ASSIGNMENT → Please return every line of the records below that holds the word "screenshot".

Stored data entries →
<<<<

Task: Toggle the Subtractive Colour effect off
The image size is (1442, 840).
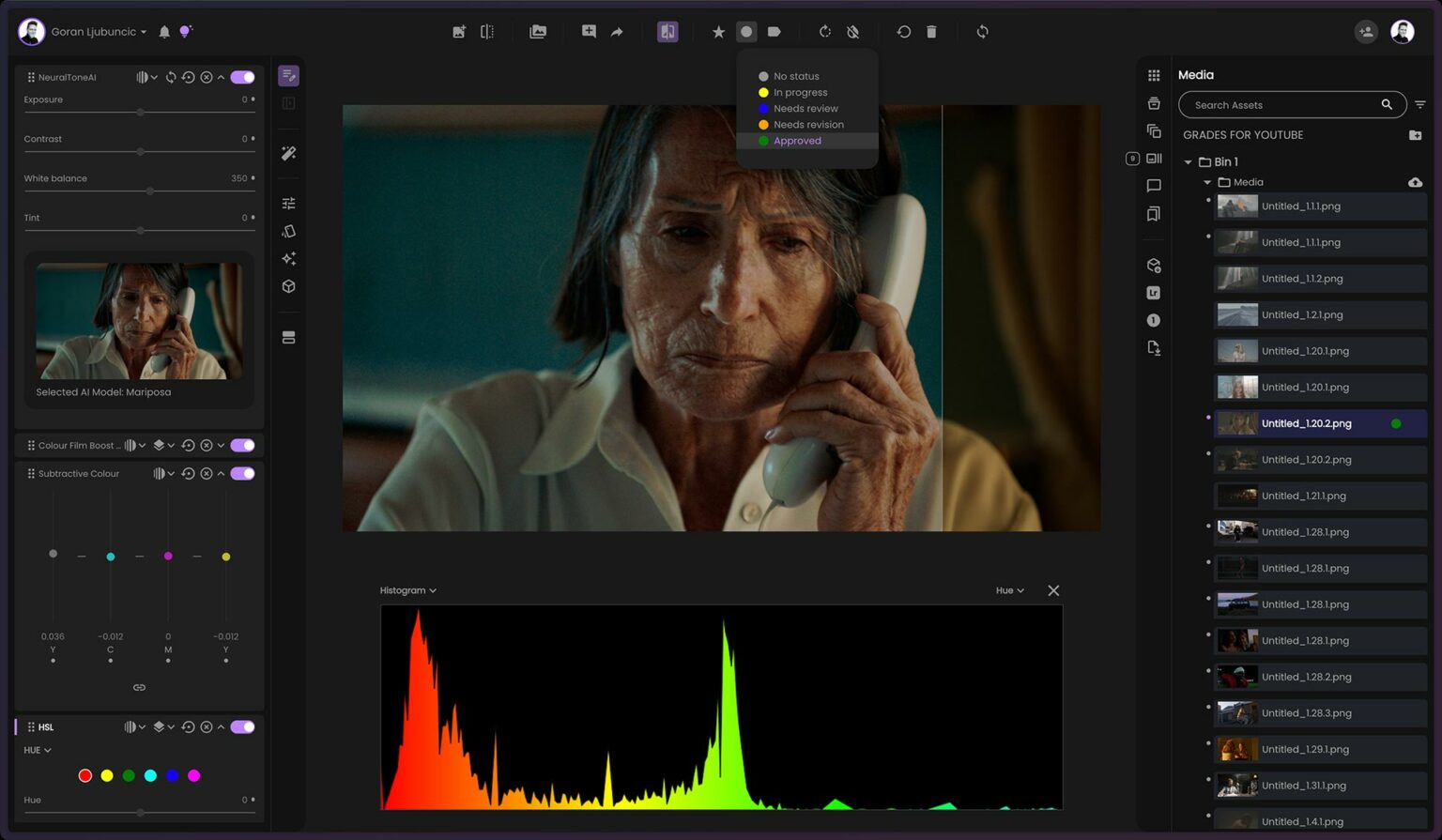Action: click(242, 473)
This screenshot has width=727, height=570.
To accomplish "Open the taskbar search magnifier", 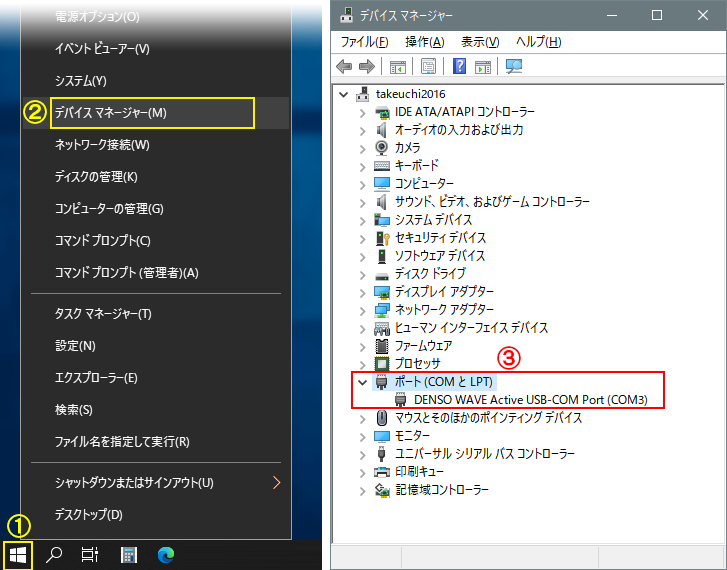I will pyautogui.click(x=55, y=554).
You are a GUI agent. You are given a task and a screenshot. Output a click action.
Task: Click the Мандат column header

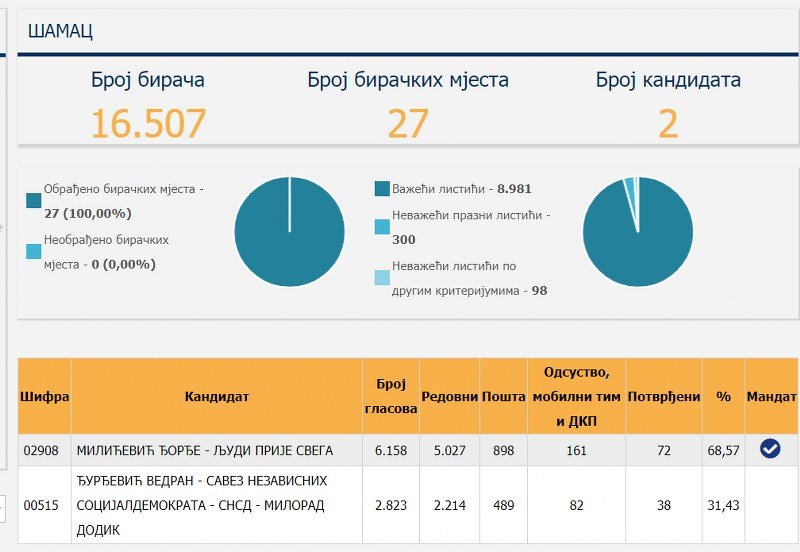[772, 397]
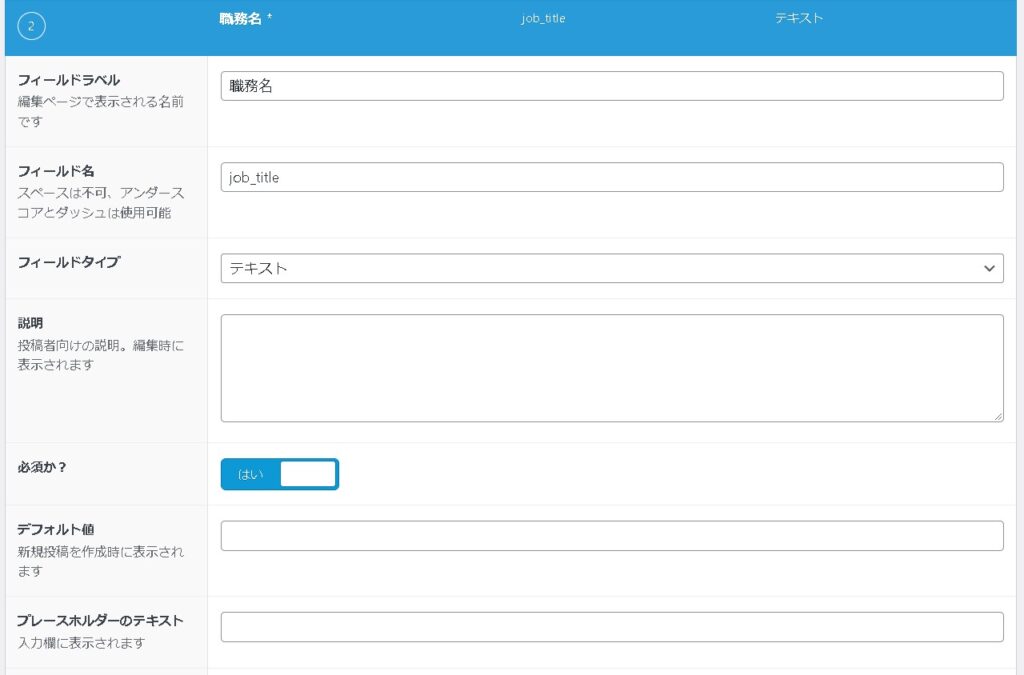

>>>>

ANSWER SECTION →
This screenshot has width=727, height=570.
You are a GUI agent. You are given a task and a screenshot. Output a click action.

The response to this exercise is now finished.